Given the clear evidence that Trump was in possession of the documents seized despite
a subpoena to return them and attempted to foil the government's efforts to recover
them, this should be an open and shut case once it gets before a jury.
Instead, Cannon has only painted herself into a corner, overcorrecting from her past mistakes
in a way that has only exacerbated her subsequent follies.
All right, that is it for what the left is saying, which brings us to what the right is saying.
The right supports the decision, arguing that Smith's desired timeline for the case was never feasible. Some say the left's reaction to the news shows their only goal is convicting Trump
before the election. Others say the cases against Trump are falling apart. In his blog, Jonathan Turley criticized Democrats' attacks on Judge Cannon. Democrats
have accused Judge Eileen Cannon of being politically compromised, if not conspiratorially,
in her delay of the Florida trial over the mishandling of classified documents.
Yet there is ample reason for the delay that many of us anticipated in this type of case when it was filed, Turley said.
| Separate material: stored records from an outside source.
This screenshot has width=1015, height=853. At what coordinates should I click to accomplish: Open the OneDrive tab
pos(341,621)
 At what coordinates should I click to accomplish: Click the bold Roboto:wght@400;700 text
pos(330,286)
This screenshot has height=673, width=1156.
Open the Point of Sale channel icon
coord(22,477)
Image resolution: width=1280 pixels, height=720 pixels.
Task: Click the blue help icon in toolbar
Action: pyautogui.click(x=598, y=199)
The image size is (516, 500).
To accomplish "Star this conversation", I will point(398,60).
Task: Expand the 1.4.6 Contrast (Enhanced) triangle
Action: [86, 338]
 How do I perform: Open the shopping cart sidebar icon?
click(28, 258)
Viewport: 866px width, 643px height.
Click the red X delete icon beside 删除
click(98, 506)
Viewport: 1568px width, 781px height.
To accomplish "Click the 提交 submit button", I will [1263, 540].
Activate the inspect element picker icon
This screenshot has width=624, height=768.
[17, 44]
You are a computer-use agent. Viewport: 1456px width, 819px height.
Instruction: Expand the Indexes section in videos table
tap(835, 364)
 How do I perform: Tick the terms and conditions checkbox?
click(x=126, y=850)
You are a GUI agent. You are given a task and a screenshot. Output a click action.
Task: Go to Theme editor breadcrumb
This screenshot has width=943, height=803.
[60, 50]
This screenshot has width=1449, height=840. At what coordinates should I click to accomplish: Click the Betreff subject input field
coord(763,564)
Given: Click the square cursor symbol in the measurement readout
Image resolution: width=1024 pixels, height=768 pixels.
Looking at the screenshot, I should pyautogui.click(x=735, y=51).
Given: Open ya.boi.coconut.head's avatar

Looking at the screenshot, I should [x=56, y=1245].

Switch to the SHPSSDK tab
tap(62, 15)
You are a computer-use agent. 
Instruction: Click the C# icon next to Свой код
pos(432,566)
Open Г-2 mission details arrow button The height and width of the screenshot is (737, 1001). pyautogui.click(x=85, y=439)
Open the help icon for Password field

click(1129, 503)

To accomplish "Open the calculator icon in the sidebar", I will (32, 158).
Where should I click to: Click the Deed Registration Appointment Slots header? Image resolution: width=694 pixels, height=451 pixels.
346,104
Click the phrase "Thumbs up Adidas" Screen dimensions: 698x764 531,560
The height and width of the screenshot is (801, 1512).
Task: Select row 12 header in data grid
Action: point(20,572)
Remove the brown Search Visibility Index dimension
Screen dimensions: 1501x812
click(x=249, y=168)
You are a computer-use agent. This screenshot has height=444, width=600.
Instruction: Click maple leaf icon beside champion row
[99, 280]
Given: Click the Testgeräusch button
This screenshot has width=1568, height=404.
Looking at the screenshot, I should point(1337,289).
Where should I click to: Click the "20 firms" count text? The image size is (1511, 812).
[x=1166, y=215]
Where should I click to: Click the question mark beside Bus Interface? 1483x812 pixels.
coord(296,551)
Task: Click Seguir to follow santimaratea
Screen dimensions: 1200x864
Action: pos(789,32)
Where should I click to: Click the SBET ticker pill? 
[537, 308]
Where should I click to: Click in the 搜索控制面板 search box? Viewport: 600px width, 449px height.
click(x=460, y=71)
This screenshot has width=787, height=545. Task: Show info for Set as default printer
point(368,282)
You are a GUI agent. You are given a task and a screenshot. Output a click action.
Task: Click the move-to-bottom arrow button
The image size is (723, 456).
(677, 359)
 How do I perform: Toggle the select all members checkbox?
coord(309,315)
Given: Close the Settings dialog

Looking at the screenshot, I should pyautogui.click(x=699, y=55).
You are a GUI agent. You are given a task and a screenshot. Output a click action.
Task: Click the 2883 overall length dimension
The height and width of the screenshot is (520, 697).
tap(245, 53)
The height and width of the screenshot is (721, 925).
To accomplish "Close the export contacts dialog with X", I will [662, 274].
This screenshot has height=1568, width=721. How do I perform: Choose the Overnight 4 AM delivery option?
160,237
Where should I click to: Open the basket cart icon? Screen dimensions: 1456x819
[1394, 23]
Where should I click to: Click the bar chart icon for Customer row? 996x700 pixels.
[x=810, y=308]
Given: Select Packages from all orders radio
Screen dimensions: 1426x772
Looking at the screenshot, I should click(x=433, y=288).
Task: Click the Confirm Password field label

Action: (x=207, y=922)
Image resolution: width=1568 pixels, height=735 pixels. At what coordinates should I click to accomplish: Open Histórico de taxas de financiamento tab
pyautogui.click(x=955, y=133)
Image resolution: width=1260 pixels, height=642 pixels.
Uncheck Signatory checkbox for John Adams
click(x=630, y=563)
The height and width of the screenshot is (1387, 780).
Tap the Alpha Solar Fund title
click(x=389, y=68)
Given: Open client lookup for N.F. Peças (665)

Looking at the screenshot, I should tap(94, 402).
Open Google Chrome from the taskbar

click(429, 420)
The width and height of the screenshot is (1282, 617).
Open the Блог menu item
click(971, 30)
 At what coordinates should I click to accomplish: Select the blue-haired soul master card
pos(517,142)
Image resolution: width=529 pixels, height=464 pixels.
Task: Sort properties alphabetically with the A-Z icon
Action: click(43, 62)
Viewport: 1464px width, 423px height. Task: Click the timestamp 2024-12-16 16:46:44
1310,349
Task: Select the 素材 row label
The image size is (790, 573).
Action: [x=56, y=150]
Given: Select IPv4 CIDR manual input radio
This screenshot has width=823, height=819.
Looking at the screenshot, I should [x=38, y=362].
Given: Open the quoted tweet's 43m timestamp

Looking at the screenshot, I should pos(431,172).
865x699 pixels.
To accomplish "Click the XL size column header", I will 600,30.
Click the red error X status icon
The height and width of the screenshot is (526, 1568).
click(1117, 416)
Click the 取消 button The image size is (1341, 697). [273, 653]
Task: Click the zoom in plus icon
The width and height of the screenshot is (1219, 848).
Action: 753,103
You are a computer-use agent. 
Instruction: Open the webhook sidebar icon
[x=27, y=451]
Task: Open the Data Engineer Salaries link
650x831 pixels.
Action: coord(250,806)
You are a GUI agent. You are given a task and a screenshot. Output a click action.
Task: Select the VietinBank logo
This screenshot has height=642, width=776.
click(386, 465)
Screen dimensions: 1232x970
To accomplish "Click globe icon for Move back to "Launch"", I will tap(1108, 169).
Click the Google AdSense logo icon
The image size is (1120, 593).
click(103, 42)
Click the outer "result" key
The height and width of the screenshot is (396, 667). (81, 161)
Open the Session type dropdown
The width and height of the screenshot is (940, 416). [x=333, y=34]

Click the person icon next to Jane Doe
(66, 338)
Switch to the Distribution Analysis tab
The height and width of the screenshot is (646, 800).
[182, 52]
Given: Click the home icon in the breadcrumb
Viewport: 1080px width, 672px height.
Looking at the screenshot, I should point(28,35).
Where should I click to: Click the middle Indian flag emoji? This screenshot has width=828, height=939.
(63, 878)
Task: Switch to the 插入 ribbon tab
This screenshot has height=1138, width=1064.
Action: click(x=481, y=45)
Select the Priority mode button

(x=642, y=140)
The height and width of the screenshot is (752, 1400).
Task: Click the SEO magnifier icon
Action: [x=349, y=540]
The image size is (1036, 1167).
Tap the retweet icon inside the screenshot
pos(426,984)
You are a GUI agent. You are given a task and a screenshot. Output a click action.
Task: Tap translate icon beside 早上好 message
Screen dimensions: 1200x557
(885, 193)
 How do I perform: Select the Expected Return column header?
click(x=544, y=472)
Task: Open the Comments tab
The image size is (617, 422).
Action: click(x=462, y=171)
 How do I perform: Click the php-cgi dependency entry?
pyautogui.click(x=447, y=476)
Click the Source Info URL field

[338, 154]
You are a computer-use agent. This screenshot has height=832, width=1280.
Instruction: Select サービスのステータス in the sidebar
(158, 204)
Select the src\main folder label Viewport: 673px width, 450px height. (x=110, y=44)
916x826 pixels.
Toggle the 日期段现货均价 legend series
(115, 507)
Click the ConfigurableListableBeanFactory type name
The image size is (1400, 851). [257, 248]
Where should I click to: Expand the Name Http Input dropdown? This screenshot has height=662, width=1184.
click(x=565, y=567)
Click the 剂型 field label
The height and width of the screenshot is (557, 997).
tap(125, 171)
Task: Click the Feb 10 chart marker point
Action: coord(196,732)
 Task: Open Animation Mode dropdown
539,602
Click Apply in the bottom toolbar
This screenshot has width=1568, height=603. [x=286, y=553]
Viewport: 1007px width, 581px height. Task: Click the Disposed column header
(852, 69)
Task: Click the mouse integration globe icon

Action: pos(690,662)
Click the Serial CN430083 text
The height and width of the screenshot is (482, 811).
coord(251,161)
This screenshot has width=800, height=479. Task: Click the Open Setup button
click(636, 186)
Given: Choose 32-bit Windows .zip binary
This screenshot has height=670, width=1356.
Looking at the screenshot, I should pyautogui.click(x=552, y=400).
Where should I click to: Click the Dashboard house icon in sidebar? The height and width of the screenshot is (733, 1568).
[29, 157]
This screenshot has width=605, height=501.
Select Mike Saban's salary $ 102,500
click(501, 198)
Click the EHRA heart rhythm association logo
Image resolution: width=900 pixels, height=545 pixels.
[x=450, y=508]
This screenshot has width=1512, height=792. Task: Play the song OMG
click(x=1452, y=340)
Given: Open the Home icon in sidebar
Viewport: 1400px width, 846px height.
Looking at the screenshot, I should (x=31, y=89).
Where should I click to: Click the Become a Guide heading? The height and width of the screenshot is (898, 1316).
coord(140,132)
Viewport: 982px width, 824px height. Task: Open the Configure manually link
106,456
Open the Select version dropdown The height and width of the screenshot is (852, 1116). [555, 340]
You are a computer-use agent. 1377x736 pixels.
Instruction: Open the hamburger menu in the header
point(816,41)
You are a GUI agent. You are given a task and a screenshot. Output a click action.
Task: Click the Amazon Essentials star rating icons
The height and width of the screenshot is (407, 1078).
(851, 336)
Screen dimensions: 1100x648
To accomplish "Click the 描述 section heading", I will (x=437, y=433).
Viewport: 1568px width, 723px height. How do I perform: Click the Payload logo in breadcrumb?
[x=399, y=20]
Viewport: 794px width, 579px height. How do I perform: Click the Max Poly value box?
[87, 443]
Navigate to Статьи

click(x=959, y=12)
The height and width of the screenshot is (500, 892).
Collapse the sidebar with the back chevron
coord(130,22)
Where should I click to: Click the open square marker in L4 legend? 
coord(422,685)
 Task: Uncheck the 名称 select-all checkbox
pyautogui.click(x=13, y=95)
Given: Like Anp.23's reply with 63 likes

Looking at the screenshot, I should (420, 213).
Smith has repeatedly sought to curtail trial review and even appellate rights of Trump to advance his schedule.
His office has made convicting Trump before the election the overriding objective of this motion,
a sharp departure from past Justice Department efforts to avoid trials to influence elections.
efforts to avoid trials to influence elections. Judge Kanin is faced with recent admissions that the government mixed up files in the boxes and staged the famous photos of documents strewn over
a floor with classified jackets. Most importantly, disputes over the relevant documents continue as
expected in this case. Nevertheless, leading Democrats are denouncing Kanin as a partisan
hack, Turley wrote. It is the timing as much as it is the charges
that makes this so important to the Justice Department and the Democrats.
Smith has crafted this case to impact the election,
and the failure of the court to support that effort is apparently grounds for recusal.
In hot air, Jai Shah said the left is more interested in keeping Trump
off the campaign trail than ensuring justice is served.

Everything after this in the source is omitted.